Comments (2)
Thanks for reporting this!
I'll look into the issue now and keep this thread updated.
from spotify.py.
Right, so I've investigated the issue and have a possible fix ready.
But first I'd like to address a couple points.
instead of waiting, justs tries requesting and exits with error code 439(Too many requests), when it should wait for the rate limit to pass.
The underlying http client does actually stall the request waiting for the rate limit to pass over. This issue here was that the stalling is performed only for that request and not all requests client wide resulting in a form of head of line blocking.
Additionally due to a large amount of requests made in a short period of time, which the library did not anticipate in the original design of the stalling mechanism, requests could essentially start "choking" each other out where one request finishes their rate limit stall but is then immediately rate limited again due to a sibling request taking its slot. The exception you received was a result of this following ten consecutive request failures all being rate limited.
When i do something like:
SNIP
And i get ratelimited
Unfortunately the API response does not let us know how many tries we have remaining in order to start performing client side throttling so the rate limit as a whole can be avoided. The response will only let us know if we've been rate limited or not and the library can only deal with that to the extent of waiting out the rate limit but not avoiding it.
If you do not want to hit the rate limit in the first place then you must throttle your own requests manually (this can be as simple as sleeping for a small amount of time between requests) or use multiple client applications as rate limits are applied on a per client app basis (although I do not know if this is endorsed by Spotify)

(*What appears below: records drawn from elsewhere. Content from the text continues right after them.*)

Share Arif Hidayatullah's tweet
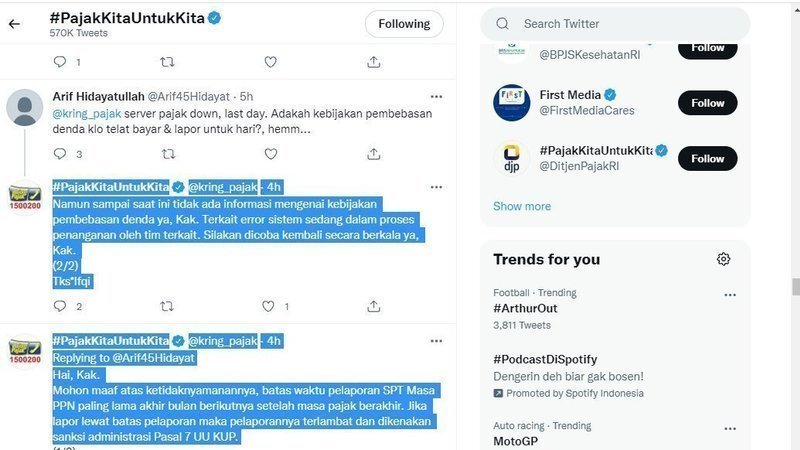 (373, 154)
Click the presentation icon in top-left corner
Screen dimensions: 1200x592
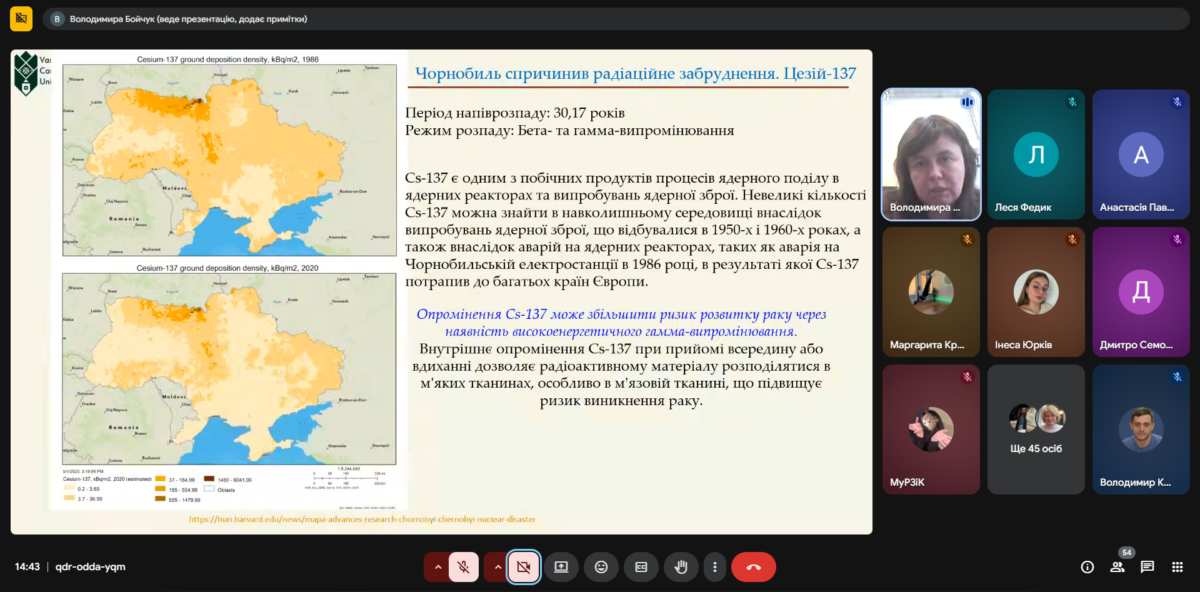tap(21, 19)
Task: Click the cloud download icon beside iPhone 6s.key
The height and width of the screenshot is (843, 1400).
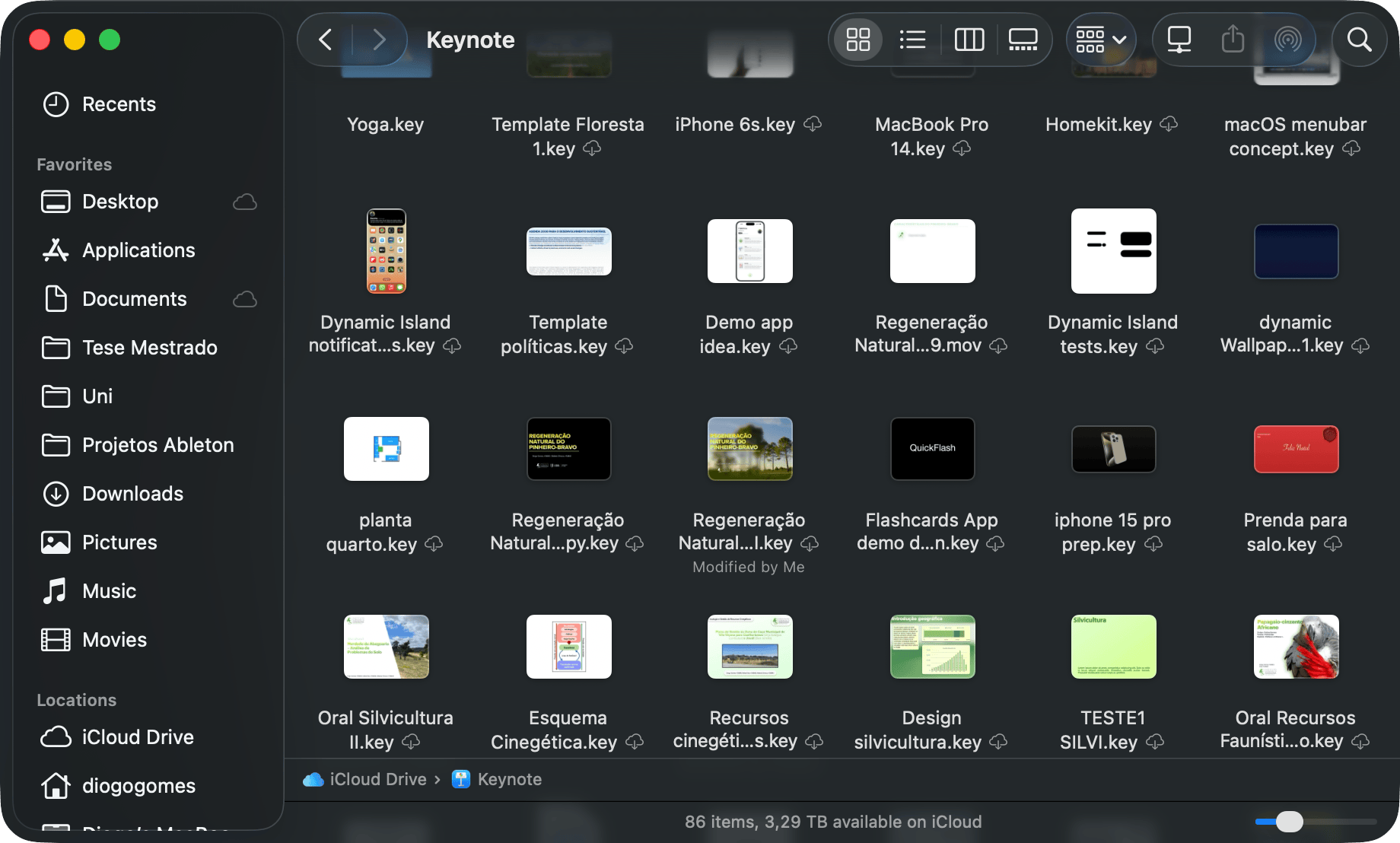Action: click(813, 124)
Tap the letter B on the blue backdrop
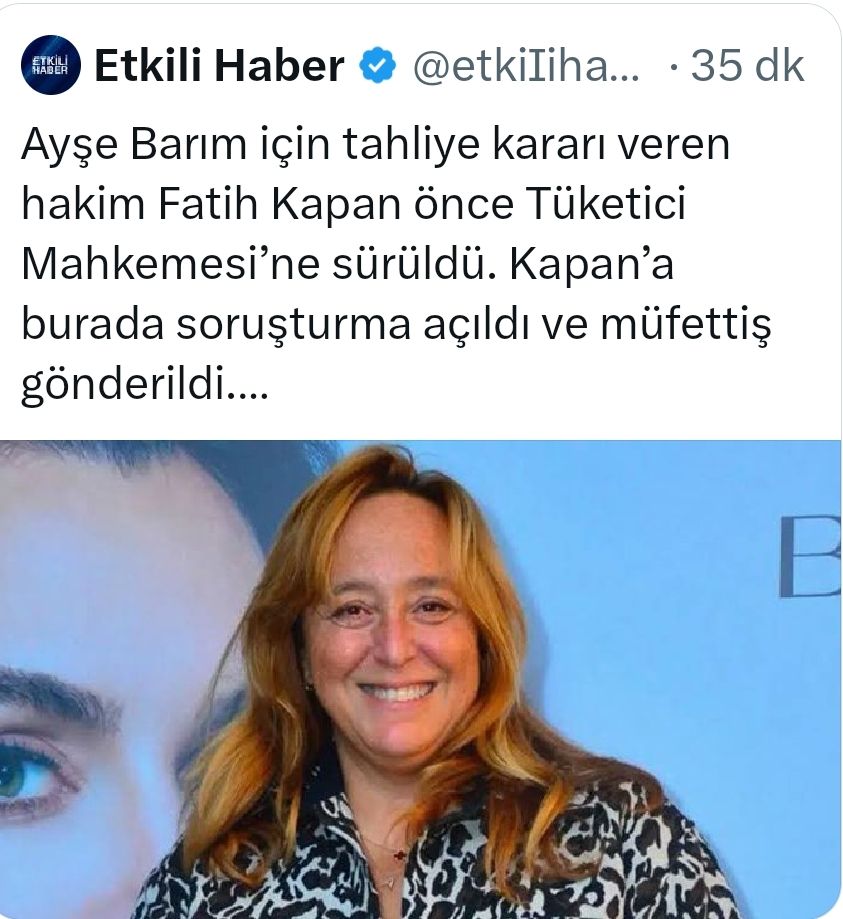 coord(810,557)
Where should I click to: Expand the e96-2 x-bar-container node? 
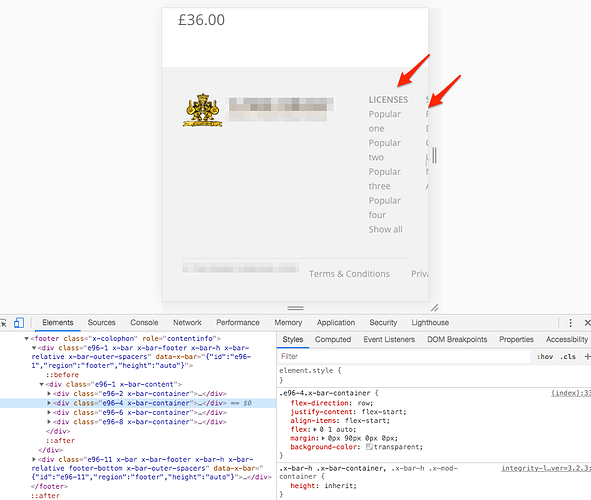pos(49,393)
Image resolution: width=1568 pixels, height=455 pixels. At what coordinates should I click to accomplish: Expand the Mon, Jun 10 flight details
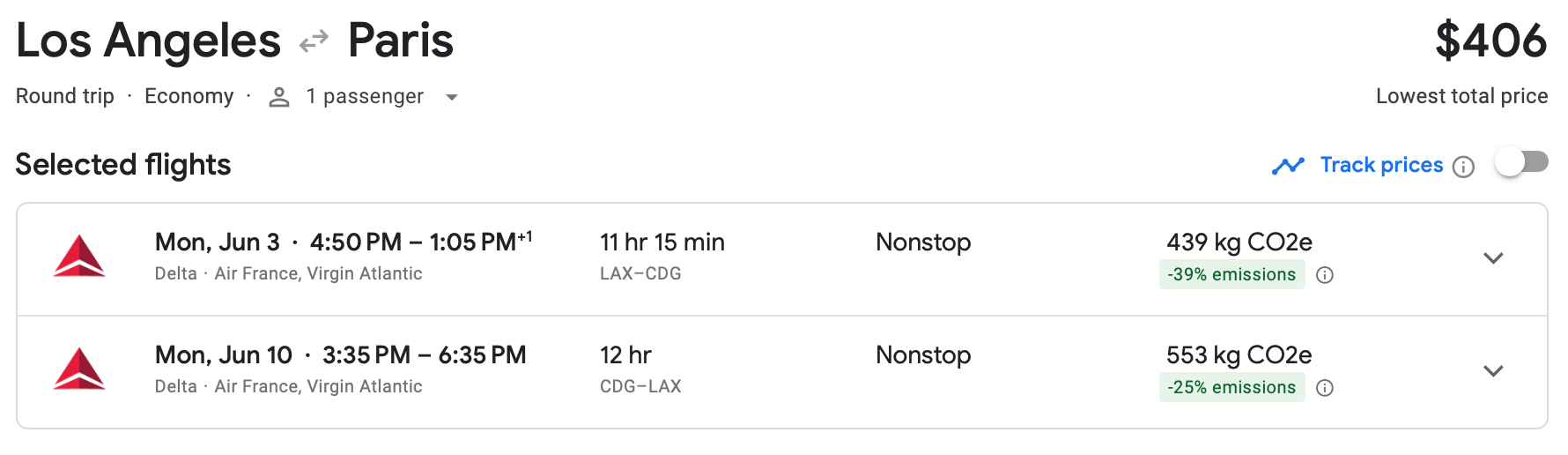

Right, so I've investigated the issue and have a possible fix ready.
I was a little reluctant to use the patch as it is right now since it feels inefficient (I performed 4096 search queries in four minutes with over 30 rate limits and I feel like that its possible to assume that either less time taken or less rate limits triggered but maybe not both) but I think its acceptable to release it under 0.8.6
temporarily and then succeed it with 0.8.7
as quickly as possible.
The fix that I've hacked together uses a barrier to stall all requests uniformly which gets controlled by the request that first gets rate limited. Unfortunately once the barrier gets lifted it's essentially a mad max free for all zerg rush for all stalled requests leading to more frequent rate limiting responses feeding a frequent stall, release, stall cycle until the amount of requests being made lowers enough to allow the API to recover from the clients madness.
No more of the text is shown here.